Effects of pulling speed on structural performance of L-shaped pultruded profiles

Pultrusion is a highly automated process for manufacturing structural composite elements, wherein the production rate depends on the pulling speed. This study analyzed the influence of pulling speed on the structural characteristics of pultruded glass fiber/epoxy-vinyl resin 75 x 75 x 6 mm L-shaped profiles. The profiles were pultruded at three pulling speeds: 200, 400, and 600 mm/min. After fabrication, the spring-in values of the fabricated profiles were measured; the profiles were examined under a microscope to identify and study their cracking; and the mechanical properties of the pultruded composite were determined. The spring-in was measured immediately after fabrication and then at intervals of two to three days over a 90 -day period. The springin angle was found to increase with increments in the pulling speed. The profiles produced at the lower pulling speeds (200 and 400 mm/min) exhibited no significant differences in matrix cracking or mechanical characteristics. By comparison, at the high pulling speed (600 mm/min), wherein a large part of the profile is polymerized after exiting the die, the formation of delamination perpendicular to the matrix cracks was observed.
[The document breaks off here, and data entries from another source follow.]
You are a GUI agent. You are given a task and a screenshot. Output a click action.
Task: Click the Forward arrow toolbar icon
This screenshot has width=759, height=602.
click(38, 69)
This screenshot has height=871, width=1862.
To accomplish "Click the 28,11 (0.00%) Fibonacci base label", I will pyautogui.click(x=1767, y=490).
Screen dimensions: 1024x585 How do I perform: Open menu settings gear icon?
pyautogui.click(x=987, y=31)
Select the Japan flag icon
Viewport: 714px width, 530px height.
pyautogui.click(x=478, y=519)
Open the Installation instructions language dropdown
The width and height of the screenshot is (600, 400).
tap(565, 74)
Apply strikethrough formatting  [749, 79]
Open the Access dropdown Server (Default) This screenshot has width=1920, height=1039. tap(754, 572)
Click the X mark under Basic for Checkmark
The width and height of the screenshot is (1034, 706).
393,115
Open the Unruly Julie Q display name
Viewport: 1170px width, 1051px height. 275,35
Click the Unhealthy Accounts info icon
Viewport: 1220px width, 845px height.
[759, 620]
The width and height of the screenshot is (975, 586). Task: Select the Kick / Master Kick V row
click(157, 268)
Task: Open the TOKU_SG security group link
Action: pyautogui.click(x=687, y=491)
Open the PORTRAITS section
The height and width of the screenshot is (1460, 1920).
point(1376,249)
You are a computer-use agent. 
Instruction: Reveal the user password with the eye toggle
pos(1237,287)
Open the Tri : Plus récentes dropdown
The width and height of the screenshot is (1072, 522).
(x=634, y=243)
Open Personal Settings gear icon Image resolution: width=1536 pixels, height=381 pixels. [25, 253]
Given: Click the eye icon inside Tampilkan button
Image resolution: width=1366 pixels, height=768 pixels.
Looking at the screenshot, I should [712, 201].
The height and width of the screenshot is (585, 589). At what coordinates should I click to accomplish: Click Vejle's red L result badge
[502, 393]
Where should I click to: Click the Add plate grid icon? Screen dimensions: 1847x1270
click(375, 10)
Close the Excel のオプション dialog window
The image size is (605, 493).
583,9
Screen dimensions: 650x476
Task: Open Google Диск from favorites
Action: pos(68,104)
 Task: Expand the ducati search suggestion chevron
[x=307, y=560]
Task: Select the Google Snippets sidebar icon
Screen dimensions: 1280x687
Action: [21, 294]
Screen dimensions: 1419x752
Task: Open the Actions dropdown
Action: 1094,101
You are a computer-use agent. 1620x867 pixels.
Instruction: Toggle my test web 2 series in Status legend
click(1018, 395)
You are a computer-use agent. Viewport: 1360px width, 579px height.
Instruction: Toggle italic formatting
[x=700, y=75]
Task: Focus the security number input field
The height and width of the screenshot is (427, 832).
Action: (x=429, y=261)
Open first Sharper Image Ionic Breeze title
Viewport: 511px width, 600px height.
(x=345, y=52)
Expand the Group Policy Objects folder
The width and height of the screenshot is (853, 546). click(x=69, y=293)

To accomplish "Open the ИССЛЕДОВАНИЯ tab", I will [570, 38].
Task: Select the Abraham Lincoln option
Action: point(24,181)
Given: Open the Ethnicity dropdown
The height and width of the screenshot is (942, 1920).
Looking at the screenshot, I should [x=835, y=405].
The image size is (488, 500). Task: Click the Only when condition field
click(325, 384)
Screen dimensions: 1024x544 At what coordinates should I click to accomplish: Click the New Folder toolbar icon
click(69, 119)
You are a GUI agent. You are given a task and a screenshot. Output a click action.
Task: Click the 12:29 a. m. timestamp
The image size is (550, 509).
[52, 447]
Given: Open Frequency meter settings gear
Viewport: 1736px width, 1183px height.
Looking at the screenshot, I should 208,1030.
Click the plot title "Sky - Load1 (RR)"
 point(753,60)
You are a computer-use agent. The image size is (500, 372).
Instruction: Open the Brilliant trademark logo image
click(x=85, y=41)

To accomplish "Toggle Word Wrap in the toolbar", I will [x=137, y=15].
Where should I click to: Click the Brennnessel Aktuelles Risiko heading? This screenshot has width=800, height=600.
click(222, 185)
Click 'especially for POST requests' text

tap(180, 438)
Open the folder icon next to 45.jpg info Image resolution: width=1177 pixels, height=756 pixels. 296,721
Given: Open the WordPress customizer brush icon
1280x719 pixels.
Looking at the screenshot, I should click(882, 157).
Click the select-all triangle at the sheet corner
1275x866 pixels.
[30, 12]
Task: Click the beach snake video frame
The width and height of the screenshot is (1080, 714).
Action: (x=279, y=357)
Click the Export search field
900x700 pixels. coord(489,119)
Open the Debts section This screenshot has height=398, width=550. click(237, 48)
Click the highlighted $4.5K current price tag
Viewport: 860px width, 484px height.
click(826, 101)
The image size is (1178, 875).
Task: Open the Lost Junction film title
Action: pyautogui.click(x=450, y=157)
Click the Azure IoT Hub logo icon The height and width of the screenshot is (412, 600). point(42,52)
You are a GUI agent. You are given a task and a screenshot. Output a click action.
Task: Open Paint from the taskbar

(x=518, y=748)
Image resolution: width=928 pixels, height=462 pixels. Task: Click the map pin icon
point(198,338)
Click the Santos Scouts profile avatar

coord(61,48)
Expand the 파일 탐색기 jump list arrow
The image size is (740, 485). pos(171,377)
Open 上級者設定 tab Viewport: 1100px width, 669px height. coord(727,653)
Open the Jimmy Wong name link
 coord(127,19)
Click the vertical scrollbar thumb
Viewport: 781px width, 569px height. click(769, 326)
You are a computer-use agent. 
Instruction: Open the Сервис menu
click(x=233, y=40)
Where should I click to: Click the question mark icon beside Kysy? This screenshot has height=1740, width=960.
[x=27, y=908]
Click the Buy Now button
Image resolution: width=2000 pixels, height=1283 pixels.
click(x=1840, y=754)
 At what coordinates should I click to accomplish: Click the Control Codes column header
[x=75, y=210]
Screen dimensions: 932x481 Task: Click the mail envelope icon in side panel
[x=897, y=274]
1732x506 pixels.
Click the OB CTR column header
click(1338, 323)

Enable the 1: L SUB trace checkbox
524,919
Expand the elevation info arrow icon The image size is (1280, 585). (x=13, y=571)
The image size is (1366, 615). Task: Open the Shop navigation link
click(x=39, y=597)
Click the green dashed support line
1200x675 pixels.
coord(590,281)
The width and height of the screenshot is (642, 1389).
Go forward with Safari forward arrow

Furthermore, at this pulling speed, there were increased variations in the strength and Young's modulus values and decreased interlaminar shear strength.

Automated summary

This study analyzed the influence of pulling speed on the structural characteristics of pultruded glass fiber/epoxy-vinyl resin composite profiles. The results showed that an increase in pulling speed led to an increase in spring-in angle, affecting the mechanical properties of the profiles. Profiles produced at different pulling speeds exhibited differences in cracking and mechanical characteristics.